* **Stored entries**:
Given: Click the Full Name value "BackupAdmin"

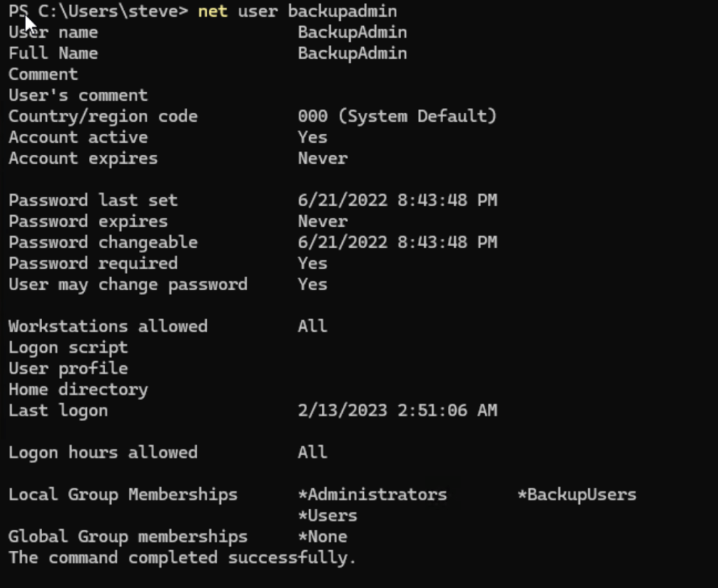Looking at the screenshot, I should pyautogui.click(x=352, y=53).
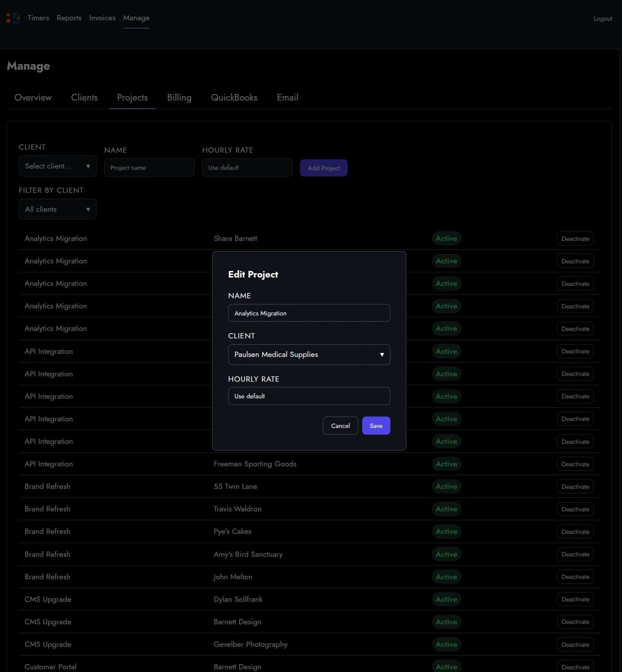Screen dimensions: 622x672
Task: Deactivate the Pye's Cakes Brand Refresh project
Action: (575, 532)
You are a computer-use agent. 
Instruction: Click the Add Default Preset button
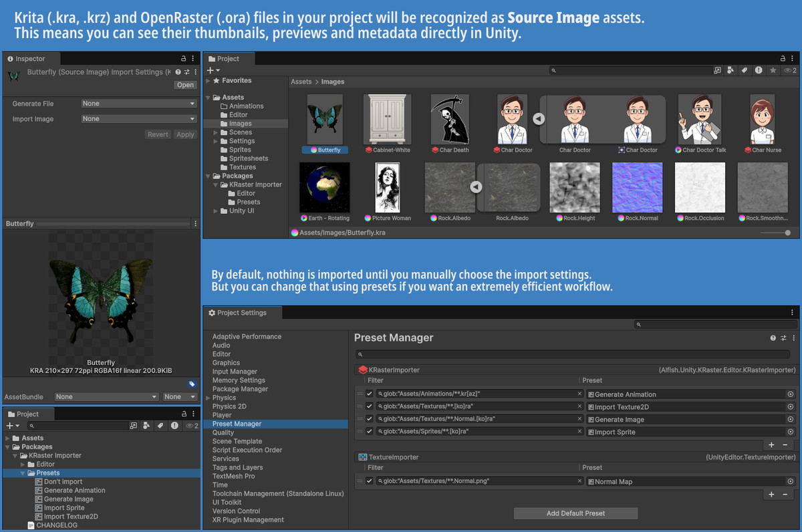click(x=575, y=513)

* **TASK OBJECTIVE**:
All lines from the one containing "Instruction: Click the" through the end of the entries, both ends included, should be written out exactly, with no pictures.

* **REPLY TO THE TASK**:
Instruction: Click the Add Default Preset button
click(x=575, y=513)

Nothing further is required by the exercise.